**Article:**
▼

September 2, 2013

NEW ADULT MONDAYS: Redesigned (Off The Subject #2)

The New Adult genre - their bad boys and big problems and epic loves make them engrossing tales that are so easy to lose yourself in. What's not to love about that? And, now, thanks to the cool chicks at Bewitched Bookworms, we can show these books the love they deserve in a weekly feature - New Adult Mondays.

Redesigned (Off the Subject #2), by Denise Grover Swank
Published June 10, 2013
Publisher:  Createspace
Format: ARC - received at BEA
Genre:  new adult contemporary romance
To Buy: Amazon * Barnes & Noble

Rating:  4.5 STARS

(From Goodreads) While fashion design major Caroline Hunter may have been born economically unlucky, in college, she’s been lucky in love. Until her senior year at Southern University. She’s gone from a serious long term boyfriend to a string of crappy dates.

Then she meets mathematics grad student Reed Pendergraft.

Reed is everything she’s not looking for. Serious. Headed for a low paying university job. Boring. Caroline spent the first eighteen years of her life wondering where her next meal was coming from. She sure wasn’t getting trapped in that life again with a man living on a professor’s salary.

An encounter with Reed in a club proves she might have pegged him wrong. He brings out a lusty side she never knew she had. But just when she’s about to give in to her hormones, Reed makes a fool out of her.

When she shows up for the first committee meeting for Southern University’s Fall fashion show, a fundraiser for underprivileged kids, Caroline’s horrified to discover the insufferable Reed is the committee chairman. While she refuses to tolerate his totalitarian rule of the committee, she’s not sure she’ll survive the month with her heart—and her pride—intact. Just when she thinks she has everything figured out, she finds that her entire life has been redesigned, thanks to Reed Pendergraft.


So, lightning can strike twice in the same place. Denise Grover Swank has once again written an incredible new adult novel full of angst, emotion and math problems. 

In Redesigned, Caroline Hunter meets Reed Pendergraft at a party, and to say that they don't hit it off is putting things mildly. She tells him that she won't date him because he doesn't make enough money and he tells her she's a shallow gold digger. Not really the basis for a lasting and loving relationship. Yet, something about Reed gets under Caroline's skin - so much so that, even when they are forced to work together on a project and every meeting between them ends in disaster, she still finds herself thinking about him all the time. Finally, things get real and so do they, but things in both their pasts could threaten the shaky foundation on which they're standing.

▲

**Entries provided:**
▼

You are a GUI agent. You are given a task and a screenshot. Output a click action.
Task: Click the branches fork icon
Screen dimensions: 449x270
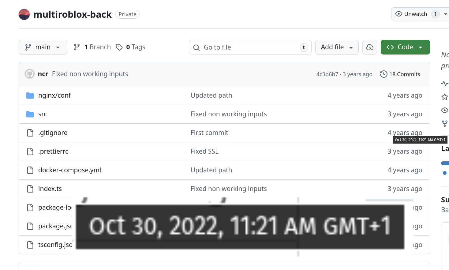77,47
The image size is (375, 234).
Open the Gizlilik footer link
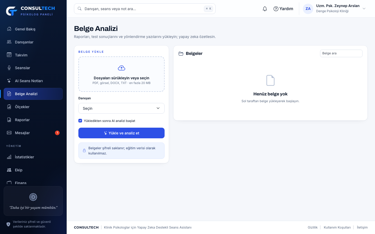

▲
▼

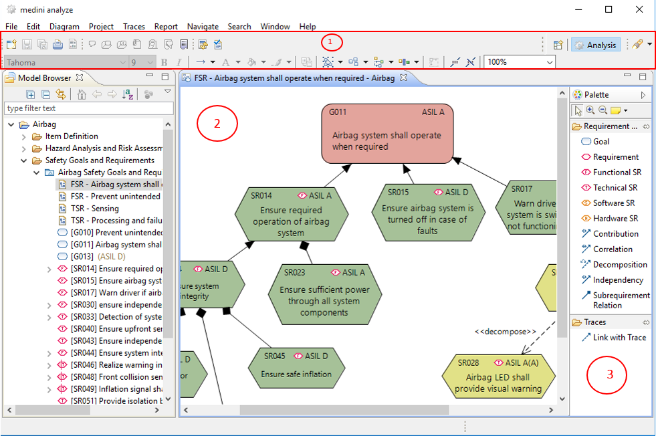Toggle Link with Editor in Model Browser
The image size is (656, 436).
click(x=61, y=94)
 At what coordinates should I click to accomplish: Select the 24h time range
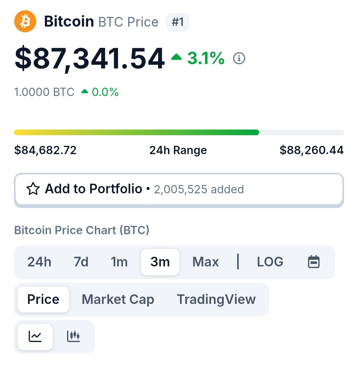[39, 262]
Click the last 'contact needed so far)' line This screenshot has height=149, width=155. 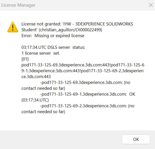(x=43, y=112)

▲

**Work to be completed:**
Repeat everything from "The New Adult" down to "student Reed Pendergraft." in the review of Redesigned, word for word.

**Task response:**
The New Adult genre - their bad boys and big problems and epic loves make them engrossing tales that are so easy to lose yourself in. What's not to love about that? And, now, thanks to the cool chicks at Bewitched Bookworms, we can show these books the love they deserve in a weekly feature - New Adult Mondays.

Redesigned (Off the Subject #2), by Denise Grover Swank
Published June 10, 2013
Publisher:  Createspace
Format: ARC - received at BEA
Genre:  new adult contemporary romance
To Buy: Amazon * Barnes & Noble

Rating:  4.5 STARS

(From Goodreads) While fashion design major Caroline Hunter may have been born economically unlucky, in college, she’s been lucky in love. Until her senior year at Southern University. She’s gone from a serious long term boyfriend to a string of crappy dates.

Then she meets mathematics grad student Reed Pendergraft.